Ao longo do filme vamos notando a evolução desse subsistema, na medida em que os
pais se veem obrigados a aceitar que Paula seguirá seu próprio caminho, tendo seu próprio
espaço e seus planos. Em contrapartida, Quentin é bastante infantilizado, especialmente por Gigi.
Ele não possui a prerrogativa de cuidar dos pais que a irmã tem. Muito pelo contrário, ele é
superprotegido pelos pais. A cena em que isso fica particularmente é quando ele tem seu
primeiro intercurso sexual com Mathilde. Gigi, ao chegar em casa e descobrir que isso
aconteceu, abraça-o e diz para Paula que não aguenta mais a “sua Mathilde”, como se Mathilde
tivesse atentado contra a vida do garoto indefeso, demonstrando a sua dificuldade em deixá-lo
crescer (Goldsmid & Férres-Carneiro, 2007).

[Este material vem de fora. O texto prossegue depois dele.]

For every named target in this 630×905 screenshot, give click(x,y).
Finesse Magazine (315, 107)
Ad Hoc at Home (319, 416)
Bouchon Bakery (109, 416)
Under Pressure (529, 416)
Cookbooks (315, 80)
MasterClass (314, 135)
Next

Por último, o subsistema fraternal é onde os irmãos demarcam um espaço para
experimentar as suas primeiras relações com seus iguais. Assim, eles utilizam esse conhecimento
para posteriormente utilizá-los nas suas relações interpessoais fora do sistema família (Wagner,
2009). No caso do filme, observamos que Quentin começa a desenvolver uma relação amorosa
com a amiga de Paula, Mathilde, ensinando-a a língua de libras. Podemos imaginar que a relação
forte com sua irmã, Paula, serviu de base para Quentin conseguir desenvolver esse tipo de
relações com outras meninas para além da família. Além disso, também é notório que Paula
detém uma responsabilidade e carinho com o irmão, como típico de irmãs mais velhas. Isso é
demonstrado na cena em que Paula volta correndo para casa junto com a mãe para cuidar do
irmão após ele ter uma reação alérgica.
4. As Fronteiras Familiares
Logo no início do filme, vemos o quanto Paula é adulta no cuidado dos pais e dos
negócios da família. Em alguns momentos, ela faz as vezes de mãe dos próprios pais. Na cena
em que ela os leva ao médico, esse funcionamento fica particularmente evidente. A mãe tem uma
micose vaginal refratária ao tratamento. Paula tem que ser meio de campo entre médico e
pacientes. Sua mãe diz que sempre coloca os cremes na vagina, já o seu pai se negou a fazer o
tratamento por não gostar dos grumos que ficam no seu pênis. Em resposta a isso, a mãe se
revolta, pois ela tem ardor e fungos, e pergunta se ele não se importa. Ele diz: “são como
champignons, eu vou cozinhar eles e você vai…”. Nesse momento, Paula estabelece um limite e
se nega a traduzir o que lhe disseram. O médico os instrui a parar as relações sexuais por um
tempo. Paula traduz, e os pais se negam a passar três semanas sem sexo. Paula tenta dar uma
lição neles dizendo que eles não são animais.
Essa cena é bastante emblemática de uma família com as fronteiras difusas. Embora a
conjugalidade esteja sempre envolvida com a parentalidade, uma não deve impedir a outra.
Nesse momento, Paula não está no lugar de filha, mas no de amiga. A vida sexual dos pais está
tão presente ali ao ponto de ela sentir a necessidade de barrá-los. Isso evidencia que os papéis
dos pais e o da filha estão misturados, às custas da saúde da garota.